Sie kann Gefühle riechen
Die Grenzbeamtin Tina ist eine bemerkenswerte Erscheinung. Ihr seltsam geschwollenes Gesicht, ihr bohrender Blick und ihre körperliche Kraft verleihen der jungen Frau etwas Animalisches. Tina hat zudem eine besondere Fähigkeit: Sie kann Angst, Scham und Wut anderer Menschen wittern. Ihr Talent macht sich der schwedische Grenzschutz erfolgreich zunutze, um Kriminelle aufzuspüren. Dennoch fühlt sich Tina seltsam fremd unter ihren Mitmenschen und lebt einsam und naturverbunden als Außenseiterin in den Wäldern. Doch dann begegnet sie Vore, der ihr aufgrund eines Chromosomenfehlers auffallend ähnlich sieht und bei dem ihre Begabung an ihre Grenzen stößt. Tina ahnt, dass Vore etwas zu verbergen hat. Und doch, unbefangen, wild und erstaunlich frei, wirkt Vore ungemein anziehend auf sie. Tina spürt bei ihm eine Vertrautheit, die ihr bisher fremd war. Als die beiden sich näherkommen, offenbart Vore ihre mystische Herkunft. Aber dieses Wissen bringt nicht nur neue Freiheiten, sondern auch unbequeme Herausforderungen mit sich, denen sich Tina stellen muss.
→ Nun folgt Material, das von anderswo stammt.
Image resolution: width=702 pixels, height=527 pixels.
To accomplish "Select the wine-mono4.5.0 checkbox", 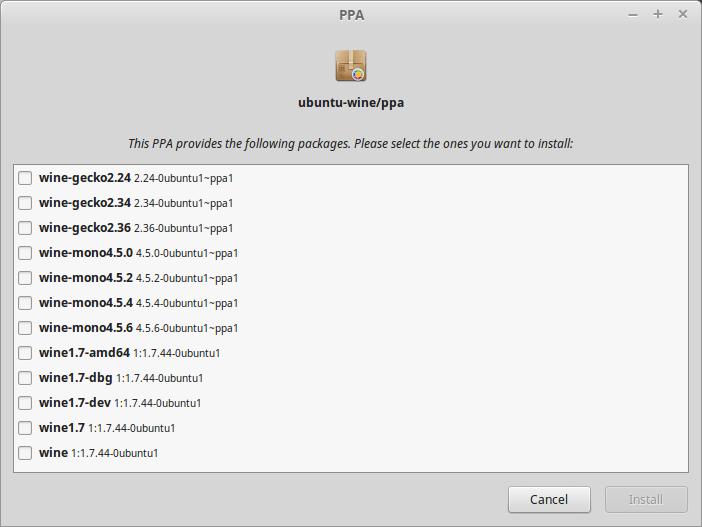I will pyautogui.click(x=25, y=253).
Auf das Wesentliche heruntergebrochen geht es in «Border» um Tina, die Hauptdarstellerin Eva Melander («Der Hypnotiseur») mit einem bemerkenswerten Mut zur Hässlichkeit verkörpert. Doch es ist nicht nur das in diesem Jahr für den Oscar nominierte Make-Up, das sowohl aus der hübschen Schwedin als auch aus ihrem Co-Star Eero Milonoff («Der glücklichste Tag im Leben des Olli Mäki») zwei entstellte Kreaturen macht, das die beiden Figuren undefinierbar von der Realität entrückt. Vielmehr ist die irgendwo zwischen Mensch, Tier und Monster angesiedelte Attitüde der beiden Wesen, die einander beschnuppern wie Hunde, sich in der Öffentlichkeit halbwegs human zu geben versuchen und sich durch ihr widersprüchliches Verhalten zu keinem Zeitpunkt einschätzen lassen, die den Zuschauer lange Zeit im Dunkeln darüber halt, was ihm da eigentlich gerade präsentiert wird.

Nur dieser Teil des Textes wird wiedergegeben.